§ **Instruction**: Render the listing below as a numbered list, one entry per line, and leave out any blank lines.

§ **Exercise inputs**:
========

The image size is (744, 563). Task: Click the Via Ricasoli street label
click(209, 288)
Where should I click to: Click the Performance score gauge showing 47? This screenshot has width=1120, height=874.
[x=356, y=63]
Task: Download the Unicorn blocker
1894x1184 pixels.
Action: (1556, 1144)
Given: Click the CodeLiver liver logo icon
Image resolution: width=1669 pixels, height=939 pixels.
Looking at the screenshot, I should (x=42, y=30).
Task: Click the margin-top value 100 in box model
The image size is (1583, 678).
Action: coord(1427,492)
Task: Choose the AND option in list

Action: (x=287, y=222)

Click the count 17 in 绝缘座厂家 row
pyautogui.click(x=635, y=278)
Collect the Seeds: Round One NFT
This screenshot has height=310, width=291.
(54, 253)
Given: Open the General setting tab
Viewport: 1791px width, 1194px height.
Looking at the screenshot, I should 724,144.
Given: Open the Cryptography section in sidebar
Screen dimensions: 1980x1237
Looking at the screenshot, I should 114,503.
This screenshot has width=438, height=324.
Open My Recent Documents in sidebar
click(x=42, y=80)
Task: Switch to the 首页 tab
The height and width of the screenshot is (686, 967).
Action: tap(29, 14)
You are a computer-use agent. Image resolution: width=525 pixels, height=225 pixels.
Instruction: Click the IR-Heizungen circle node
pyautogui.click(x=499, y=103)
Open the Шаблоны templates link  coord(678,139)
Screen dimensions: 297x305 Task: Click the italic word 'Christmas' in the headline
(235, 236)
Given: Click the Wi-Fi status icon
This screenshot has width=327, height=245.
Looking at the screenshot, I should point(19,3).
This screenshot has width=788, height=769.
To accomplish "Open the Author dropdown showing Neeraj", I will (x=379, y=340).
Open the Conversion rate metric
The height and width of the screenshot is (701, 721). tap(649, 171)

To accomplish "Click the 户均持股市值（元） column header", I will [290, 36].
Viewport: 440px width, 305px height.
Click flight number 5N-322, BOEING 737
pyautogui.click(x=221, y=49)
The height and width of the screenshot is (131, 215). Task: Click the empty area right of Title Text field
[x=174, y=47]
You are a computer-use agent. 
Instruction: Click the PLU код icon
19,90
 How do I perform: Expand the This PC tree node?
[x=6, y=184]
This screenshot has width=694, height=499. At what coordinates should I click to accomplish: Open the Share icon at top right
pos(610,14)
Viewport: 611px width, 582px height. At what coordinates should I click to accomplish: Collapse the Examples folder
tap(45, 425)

========

§ **Solution to this exercise**:
1. The image size is (744, 563). Task: Click the Via Ricasoli street label
2. click(209, 288)
3. Where should I click to: Click the Performance score gauge showing 47? This screenshot has width=1120, height=874.
4. [x=356, y=63]
5. Task: Download the Unicorn blocker
6. 1894x1184 pixels.
7. Action: (1556, 1144)
8. Given: Click the CodeLiver liver logo icon
9. Image resolution: width=1669 pixels, height=939 pixels.
10. Looking at the screenshot, I should (x=42, y=30).
11. Task: Click the margin-top value 100 in box model
12. The image size is (1583, 678).
13. Action: coord(1427,492)
14. Task: Choose the AND option in list
15. Action: (x=287, y=222)
16. Click the count 17 in 绝缘座厂家 row
17. pyautogui.click(x=635, y=278)
18. Collect the Seeds: Round One NFT
19. This screenshot has height=310, width=291.
20. (54, 253)
21. Given: Open the General setting tab
22. Viewport: 1791px width, 1194px height.
23. Looking at the screenshot, I should 724,144.
24. Given: Open the Cryptography section in sidebar
25. Screen dimensions: 1980x1237
26. Looking at the screenshot, I should 114,503.
27. This screenshot has width=438, height=324.
28. Open My Recent Documents in sidebar
29. click(x=42, y=80)
30. Task: Switch to the 首页 tab
31. The height and width of the screenshot is (686, 967).
32. Action: tap(29, 14)
33. You are a computer-use agent. Image resolution: width=525 pixels, height=225 pixels.
34. Instruction: Click the IR-Heizungen circle node
35. pyautogui.click(x=499, y=103)
36. Open the Шаблоны templates link  coord(678,139)
37. Screen dimensions: 297x305 Task: Click the italic word 'Christmas' in the headline
38. (235, 236)
39. Given: Click the Wi-Fi status icon
40. This screenshot has width=327, height=245.
41. Looking at the screenshot, I should point(19,3).
42. This screenshot has width=788, height=769.
43. To accomplish "Open the Author dropdown showing Neeraj", I will (x=379, y=340).
44. Open the Conversion rate metric
45. The height and width of the screenshot is (701, 721). tap(649, 171)
46. To accomplish "Click the 户均持股市值（元） column header", I will [290, 36].
47. Viewport: 440px width, 305px height.
48. Click flight number 5N-322, BOEING 737
49. pyautogui.click(x=221, y=49)
50. The height and width of the screenshot is (131, 215). Task: Click the empty area right of Title Text field
51. [x=174, y=47]
52. You are a computer-use agent. 
53. Instruction: Click the PLU код icon
54. 19,90
55.  How do I perform: Expand the This PC tree node?
56. [x=6, y=184]
57. This screenshot has width=694, height=499. At what coordinates should I click to accomplish: Open the Share icon at top right
58. pos(610,14)
59. Viewport: 611px width, 582px height. At what coordinates should I click to accomplish: Collapse the Examples folder
60. tap(45, 425)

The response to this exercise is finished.